Posted on 08/04/2010 12:23:33 PM PDT by Ernest_at_the_Beach

Commentary: Even worse than price bubble is quantity bubble of vacant flats

BEIJING (Caixin Online) -- How many flats in China are sitting empty? The media recently floated a story -- denied by power companies -- that 64.5 million urban electricity meters registered zero consumption over a recent, six-month period. That led to a theory that China has enough empty apartments to house 200 million people.

Statistical transparency is lacking in this area, so the truth about empty apartments remains under wraps. Publishing accurate data should be of the highest priority, since the size of the nation's unused apartment stock is perhaps the most important measure of the extent and seriousness of China's property-market bubble. Indeed, it's a grave concern for policy making, since unpublished data may indicate not only a price bubble but a quantity bubble burdening the market.

Real estate is prone to price bubbles because unique factors restrict its supply response. Inflated prices have been the mark of most modern-day property bubbles. Price bubbles occur frequently and can last a long time.

In the 1980s, Tokyo saw a tremendous rise in property prices not in tandem with supply.
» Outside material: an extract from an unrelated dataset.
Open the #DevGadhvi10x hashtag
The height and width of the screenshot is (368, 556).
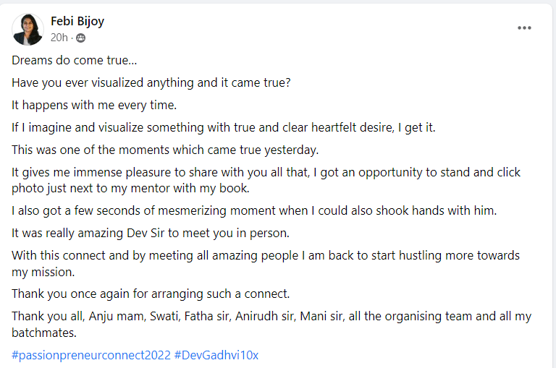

The Hong Kong property market experienced a similar phenomenon in the 1990s.

One reason for limited supply is that property development is subject to government regulations, especially local rules. Established communities usually restrict building heights and density, for example, making it virtually impossible for mature communities to increase supply quickly. London, which is now experiencing a price bubble, and Tokyo in the past are cities that tightly control building heights.

(Excerpt) Read more at marketwatch.com ...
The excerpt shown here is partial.